The Thing About Capacity

Gauri Kapoor
Posted in WhiteWater Blog on October 3, 2018

Little things make big things happen. A great guest experience isn’t always made up of the best rides and play structures. Much beyond technological innovations that augment your reality and help you escape, this involves creating experiences that allow your guests to feel alive, and connected.

As a park operator, this could involve something as simple as optimising the park’s capacity to avoid congestion and long queues for guests. For the more pedantic amongst us, maintaining a smooth ebb and flow of traffic in the park could seem like a discipline in itself. It is believed to have two sides: active and passive.

Achieving a fine balance between active and passive capacity
While the active one brings direct, measurable returns in the form of theoretical or operational hourly ride capacity (THRC, as it’s called), the passive one facilitates the ease of navigation through one attraction to another, creating spaces for social interaction and nurturing the spirit to ‘play’ in between different rides and experiences.

There’s a thin line between these two. One begins where the other ends, keeping your guests moving from one corner of the park to another, while establishing a flow and giving a steady rhythm to life in a park. While it may sound simple, there’s a lot that goes into capacity planning – from effective ride management, intuitive park design to smart queue operations, optimizing your park capacity can be that golden key, most operators are silently searching for.

How many vs. how well: The human side to capacity
Besides the technical and practical side to addressing the question of capacity, there is a more human aspect as well. By understanding guest behaviour, preferences, and probing deep into their psychology, you can unravel so much that you don’t know about which can help your park run more smoothly.

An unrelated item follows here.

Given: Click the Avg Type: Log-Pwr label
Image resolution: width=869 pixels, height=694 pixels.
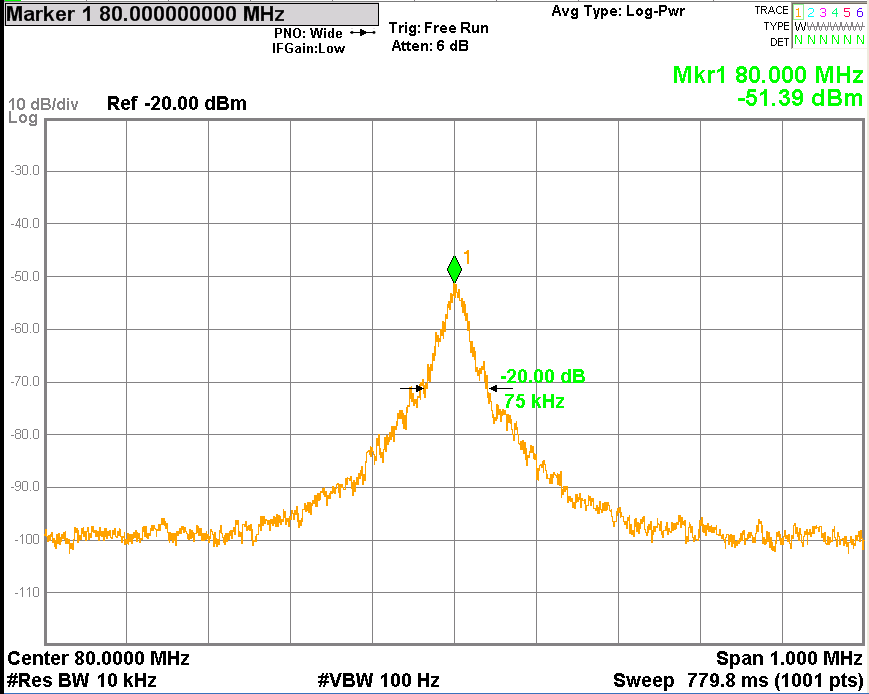Looking at the screenshot, I should [x=618, y=11].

Do your guests move clockwise or counter-clockwise? What are the busiest times in the day? Which are the busiest spots? How long does an average guest stay in your park? Are all your rides being utilised equally? How do guests move from one corner to another? There is an endless list of things to consider while creating your park’s capacity management plan, but how do you find this information out?  WhiteWater’s newest offering, Vantage, tracks guest’s movements to give you these insights and more. To learn more, attend a live demo, this November at IAAPA.

Building capacity and managing it are two different things, but the interesting thing is they work in tandem. If you can design a park and select your ride mix by pre-empting guest behaviour and other operational aspects to maintaining the flow of traffic and maximizing the ride’s potential capacity, you can crack the code to creating everlasting memories for your guests and build a successful business for the park owner. It’s worth it!”
Dio Ho, Director of Design, WhiteWater West

Along with understanding the economics of capacity and scale, an intelligent park design can be equally significant. This could involve selecting products that maximize fun, while allowing you to optimize your park’s per square footage and operational efficiency. Encouraging active play with multi-level exploration and discovery, WhiteWater’s Adventure Trail is one such attraction that engages families in more ways than one, while helping parks to cash in on additional F&B opportunities, beneath the tall structure. That is using the same space twice for better entertainment value per sq. ft.!

Motiongate Dubai Woodland Play Park

Similarly, WhiteWater’s family of surf products also pulls guests in to ride or just to watch the spectacle of talented Flowboarders showing off their skills. While the stationary waves provide for your active capacity with those participating in the ride, the passive capacity supplements this by driving additional F&B and profitability through spectators sitting on the sidelines watching others ride.